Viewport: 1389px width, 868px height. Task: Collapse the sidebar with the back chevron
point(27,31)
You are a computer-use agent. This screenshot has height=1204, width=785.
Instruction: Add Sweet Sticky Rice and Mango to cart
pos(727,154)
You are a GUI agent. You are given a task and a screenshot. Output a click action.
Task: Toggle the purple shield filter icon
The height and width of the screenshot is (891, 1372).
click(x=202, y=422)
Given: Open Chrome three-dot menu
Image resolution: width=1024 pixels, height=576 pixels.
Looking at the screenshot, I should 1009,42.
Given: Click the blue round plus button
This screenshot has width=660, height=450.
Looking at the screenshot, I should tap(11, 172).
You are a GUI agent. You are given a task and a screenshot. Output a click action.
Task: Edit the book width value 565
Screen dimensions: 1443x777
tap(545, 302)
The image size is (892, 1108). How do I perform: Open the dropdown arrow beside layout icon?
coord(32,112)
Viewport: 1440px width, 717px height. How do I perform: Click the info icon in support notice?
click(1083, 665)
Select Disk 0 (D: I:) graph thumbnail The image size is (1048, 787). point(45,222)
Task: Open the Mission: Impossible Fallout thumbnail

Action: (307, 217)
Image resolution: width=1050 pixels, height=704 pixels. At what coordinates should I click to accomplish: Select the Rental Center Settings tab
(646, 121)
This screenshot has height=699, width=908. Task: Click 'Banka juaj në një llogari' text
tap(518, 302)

---

■ **INSTRUCTIONS FOR THE TASK**:
Can you copy the lines above word for word, beginning with the first one and stopping after the line that contains "tap(545, 302)"?

■ **WRITTEN SOLUTION**:
Viewport: 1389px width, 868px height. Task: Collapse the sidebar with the back chevron
point(27,31)
You are a computer-use agent. This screenshot has height=1204, width=785.
Instruction: Add Sweet Sticky Rice and Mango to cart
pos(727,154)
You are a GUI agent. You are given a task and a screenshot. Output a click action.
Task: Toggle the purple shield filter icon
The height and width of the screenshot is (891, 1372).
click(x=202, y=422)
Given: Open Chrome three-dot menu
Image resolution: width=1024 pixels, height=576 pixels.
Looking at the screenshot, I should 1009,42.
Given: Click the blue round plus button
This screenshot has width=660, height=450.
Looking at the screenshot, I should tap(11, 172).
You are a GUI agent. You are given a task and a screenshot. Output a click action.
Task: Edit the book width value 565
Screen dimensions: 1443x777
tap(545, 302)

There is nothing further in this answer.